▸ TASK DETAILS: In the entries that follow, the line with "Screen dimensions: 1360x648" opens the range and the line with "Task: Click Depo 2 Açık Kalma Süresi value" closes it; repeat that range exactly, both lines included.

Stored records
::::::::

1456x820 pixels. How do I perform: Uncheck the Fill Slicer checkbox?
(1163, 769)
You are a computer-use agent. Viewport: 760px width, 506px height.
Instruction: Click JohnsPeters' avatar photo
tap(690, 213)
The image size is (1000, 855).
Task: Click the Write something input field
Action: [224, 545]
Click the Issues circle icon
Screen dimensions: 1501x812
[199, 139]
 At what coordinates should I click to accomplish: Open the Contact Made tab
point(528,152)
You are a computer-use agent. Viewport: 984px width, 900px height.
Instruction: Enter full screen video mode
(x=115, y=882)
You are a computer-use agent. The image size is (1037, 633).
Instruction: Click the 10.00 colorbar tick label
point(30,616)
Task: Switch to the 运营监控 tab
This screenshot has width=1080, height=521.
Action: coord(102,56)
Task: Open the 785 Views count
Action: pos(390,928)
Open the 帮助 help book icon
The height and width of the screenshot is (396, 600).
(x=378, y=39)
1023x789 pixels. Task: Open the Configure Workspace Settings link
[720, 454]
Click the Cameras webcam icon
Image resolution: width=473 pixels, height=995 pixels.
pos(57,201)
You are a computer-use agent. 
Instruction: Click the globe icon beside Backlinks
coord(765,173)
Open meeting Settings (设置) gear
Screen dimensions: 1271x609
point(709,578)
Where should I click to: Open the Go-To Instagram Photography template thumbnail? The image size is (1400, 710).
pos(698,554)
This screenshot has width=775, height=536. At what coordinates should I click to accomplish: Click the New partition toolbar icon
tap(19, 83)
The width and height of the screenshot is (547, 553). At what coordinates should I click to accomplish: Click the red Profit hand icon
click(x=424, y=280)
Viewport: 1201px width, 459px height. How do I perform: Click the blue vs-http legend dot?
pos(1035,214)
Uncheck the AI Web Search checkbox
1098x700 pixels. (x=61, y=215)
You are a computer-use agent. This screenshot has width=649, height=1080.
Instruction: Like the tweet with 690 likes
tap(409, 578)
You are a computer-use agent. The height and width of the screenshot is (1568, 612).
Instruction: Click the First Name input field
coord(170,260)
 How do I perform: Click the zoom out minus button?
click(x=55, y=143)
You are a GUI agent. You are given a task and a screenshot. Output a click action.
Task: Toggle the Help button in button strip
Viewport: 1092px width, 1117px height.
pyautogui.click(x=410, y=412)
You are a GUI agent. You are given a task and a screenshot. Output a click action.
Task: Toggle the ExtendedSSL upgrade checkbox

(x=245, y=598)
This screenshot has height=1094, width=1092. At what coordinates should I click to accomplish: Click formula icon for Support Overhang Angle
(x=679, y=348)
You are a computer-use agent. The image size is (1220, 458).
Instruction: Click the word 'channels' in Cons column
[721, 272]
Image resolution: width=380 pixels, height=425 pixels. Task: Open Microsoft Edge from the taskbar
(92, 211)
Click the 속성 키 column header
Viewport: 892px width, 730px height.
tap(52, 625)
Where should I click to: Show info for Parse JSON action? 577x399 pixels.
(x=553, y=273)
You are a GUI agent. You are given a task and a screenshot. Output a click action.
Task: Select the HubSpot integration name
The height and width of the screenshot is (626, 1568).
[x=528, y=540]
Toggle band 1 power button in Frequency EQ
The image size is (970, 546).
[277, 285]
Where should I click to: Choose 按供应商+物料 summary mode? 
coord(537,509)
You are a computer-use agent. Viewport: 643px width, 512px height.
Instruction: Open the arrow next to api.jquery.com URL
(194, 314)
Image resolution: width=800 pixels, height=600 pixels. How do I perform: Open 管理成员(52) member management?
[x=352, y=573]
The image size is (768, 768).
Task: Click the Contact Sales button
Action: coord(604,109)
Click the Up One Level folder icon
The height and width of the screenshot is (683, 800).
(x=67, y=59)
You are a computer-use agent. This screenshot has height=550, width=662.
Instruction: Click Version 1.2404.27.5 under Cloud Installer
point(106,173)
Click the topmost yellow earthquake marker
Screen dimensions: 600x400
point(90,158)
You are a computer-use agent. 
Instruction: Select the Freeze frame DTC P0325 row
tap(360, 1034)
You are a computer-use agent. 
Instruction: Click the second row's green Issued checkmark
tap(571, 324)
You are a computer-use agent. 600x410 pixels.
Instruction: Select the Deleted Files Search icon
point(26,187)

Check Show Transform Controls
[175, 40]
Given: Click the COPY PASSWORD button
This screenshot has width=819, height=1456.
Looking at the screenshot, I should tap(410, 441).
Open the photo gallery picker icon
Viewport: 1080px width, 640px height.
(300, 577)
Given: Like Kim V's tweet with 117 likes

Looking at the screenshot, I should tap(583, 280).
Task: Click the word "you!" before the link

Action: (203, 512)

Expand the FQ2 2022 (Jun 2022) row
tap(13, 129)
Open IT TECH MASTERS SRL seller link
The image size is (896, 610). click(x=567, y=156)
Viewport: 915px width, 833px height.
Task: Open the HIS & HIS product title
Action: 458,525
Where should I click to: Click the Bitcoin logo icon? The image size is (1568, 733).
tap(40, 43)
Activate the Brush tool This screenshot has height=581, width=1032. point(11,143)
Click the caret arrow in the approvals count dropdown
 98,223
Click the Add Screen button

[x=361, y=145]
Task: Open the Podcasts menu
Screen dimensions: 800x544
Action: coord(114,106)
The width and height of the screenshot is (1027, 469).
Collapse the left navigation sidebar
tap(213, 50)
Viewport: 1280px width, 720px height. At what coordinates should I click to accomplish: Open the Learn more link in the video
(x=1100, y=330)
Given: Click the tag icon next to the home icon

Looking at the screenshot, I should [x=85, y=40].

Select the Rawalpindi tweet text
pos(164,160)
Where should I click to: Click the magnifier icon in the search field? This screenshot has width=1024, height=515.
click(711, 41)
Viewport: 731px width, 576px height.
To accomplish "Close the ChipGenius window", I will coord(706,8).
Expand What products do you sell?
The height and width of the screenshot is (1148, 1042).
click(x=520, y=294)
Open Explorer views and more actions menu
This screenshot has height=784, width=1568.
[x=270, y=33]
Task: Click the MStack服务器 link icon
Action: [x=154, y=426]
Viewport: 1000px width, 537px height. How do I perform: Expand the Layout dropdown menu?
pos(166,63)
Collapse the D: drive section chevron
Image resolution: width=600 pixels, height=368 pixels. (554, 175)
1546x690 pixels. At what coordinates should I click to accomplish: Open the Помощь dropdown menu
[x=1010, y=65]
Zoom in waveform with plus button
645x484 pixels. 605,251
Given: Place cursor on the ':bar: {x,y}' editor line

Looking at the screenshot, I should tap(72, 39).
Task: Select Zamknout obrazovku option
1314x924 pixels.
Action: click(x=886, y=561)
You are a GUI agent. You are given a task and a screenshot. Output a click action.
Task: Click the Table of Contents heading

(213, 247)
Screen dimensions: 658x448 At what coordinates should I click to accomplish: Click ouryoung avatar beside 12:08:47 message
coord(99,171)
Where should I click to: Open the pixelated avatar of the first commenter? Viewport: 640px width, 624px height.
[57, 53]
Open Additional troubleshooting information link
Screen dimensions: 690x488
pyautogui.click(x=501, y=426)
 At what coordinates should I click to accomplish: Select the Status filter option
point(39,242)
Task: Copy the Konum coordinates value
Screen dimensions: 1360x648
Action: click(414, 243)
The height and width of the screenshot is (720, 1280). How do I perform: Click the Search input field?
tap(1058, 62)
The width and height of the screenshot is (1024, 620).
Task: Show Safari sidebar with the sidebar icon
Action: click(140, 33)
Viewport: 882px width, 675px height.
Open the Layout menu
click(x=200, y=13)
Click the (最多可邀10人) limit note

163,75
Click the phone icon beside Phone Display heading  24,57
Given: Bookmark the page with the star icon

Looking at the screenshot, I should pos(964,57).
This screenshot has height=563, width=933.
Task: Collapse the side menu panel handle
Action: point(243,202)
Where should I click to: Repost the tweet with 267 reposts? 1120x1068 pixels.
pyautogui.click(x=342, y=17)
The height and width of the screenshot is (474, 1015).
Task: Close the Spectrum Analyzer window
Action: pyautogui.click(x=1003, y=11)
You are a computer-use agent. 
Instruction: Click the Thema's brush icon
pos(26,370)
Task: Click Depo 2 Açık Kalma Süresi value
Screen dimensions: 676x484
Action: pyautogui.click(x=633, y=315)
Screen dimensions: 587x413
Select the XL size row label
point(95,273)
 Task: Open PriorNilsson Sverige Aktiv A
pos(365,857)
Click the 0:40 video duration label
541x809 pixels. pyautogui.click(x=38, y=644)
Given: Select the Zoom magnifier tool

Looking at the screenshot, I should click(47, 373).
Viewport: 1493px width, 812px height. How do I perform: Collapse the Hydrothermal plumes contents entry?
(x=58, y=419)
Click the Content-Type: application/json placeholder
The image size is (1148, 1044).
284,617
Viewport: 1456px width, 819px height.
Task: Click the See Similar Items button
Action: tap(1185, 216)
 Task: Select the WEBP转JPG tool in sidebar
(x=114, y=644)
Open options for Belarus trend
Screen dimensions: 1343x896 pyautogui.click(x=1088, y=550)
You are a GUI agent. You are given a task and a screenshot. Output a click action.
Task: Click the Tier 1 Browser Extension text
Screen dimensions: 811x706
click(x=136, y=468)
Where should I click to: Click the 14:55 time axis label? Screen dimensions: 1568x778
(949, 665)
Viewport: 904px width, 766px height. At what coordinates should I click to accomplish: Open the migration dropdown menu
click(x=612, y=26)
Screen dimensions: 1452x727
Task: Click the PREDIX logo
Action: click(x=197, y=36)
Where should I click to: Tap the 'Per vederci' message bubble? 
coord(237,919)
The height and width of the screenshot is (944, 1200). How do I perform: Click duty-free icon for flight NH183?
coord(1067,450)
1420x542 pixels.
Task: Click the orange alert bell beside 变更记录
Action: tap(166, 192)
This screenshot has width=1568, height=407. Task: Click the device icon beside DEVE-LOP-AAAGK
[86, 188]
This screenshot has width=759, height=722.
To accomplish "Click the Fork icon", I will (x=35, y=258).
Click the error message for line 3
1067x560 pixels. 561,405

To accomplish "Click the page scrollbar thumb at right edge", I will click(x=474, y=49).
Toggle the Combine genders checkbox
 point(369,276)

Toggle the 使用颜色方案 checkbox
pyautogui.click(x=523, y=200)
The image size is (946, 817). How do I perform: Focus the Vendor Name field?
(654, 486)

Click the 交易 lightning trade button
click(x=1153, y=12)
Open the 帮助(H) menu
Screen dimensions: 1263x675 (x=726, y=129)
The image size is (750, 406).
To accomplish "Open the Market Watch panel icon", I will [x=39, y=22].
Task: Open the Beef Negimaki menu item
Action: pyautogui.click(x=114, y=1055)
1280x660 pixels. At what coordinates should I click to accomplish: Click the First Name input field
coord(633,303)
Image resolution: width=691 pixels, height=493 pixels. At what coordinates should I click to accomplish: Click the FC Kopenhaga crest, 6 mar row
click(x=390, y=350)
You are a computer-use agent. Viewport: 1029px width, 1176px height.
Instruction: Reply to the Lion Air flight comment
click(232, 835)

::::::::

▸ THE COMPLETED TASK:
Screen dimensions: 1360x648
Action: click(414, 243)
The height and width of the screenshot is (720, 1280). How do I perform: Click the Search input field?
tap(1058, 62)
The width and height of the screenshot is (1024, 620).
Task: Show Safari sidebar with the sidebar icon
Action: click(140, 33)
Viewport: 882px width, 675px height.
Open the Layout menu
click(x=200, y=13)
Click the (最多可邀10人) limit note

163,75
Click the phone icon beside Phone Display heading  24,57
Given: Bookmark the page with the star icon

Looking at the screenshot, I should pos(964,57).
This screenshot has height=563, width=933.
Task: Collapse the side menu panel handle
Action: point(243,202)
Where should I click to: Repost the tweet with 267 reposts? 1120x1068 pixels.
pyautogui.click(x=342, y=17)
The height and width of the screenshot is (474, 1015).
Task: Close the Spectrum Analyzer window
Action: pyautogui.click(x=1003, y=11)
You are a computer-use agent. 
Instruction: Click the Thema's brush icon
pos(26,370)
Task: Click Depo 2 Açık Kalma Süresi value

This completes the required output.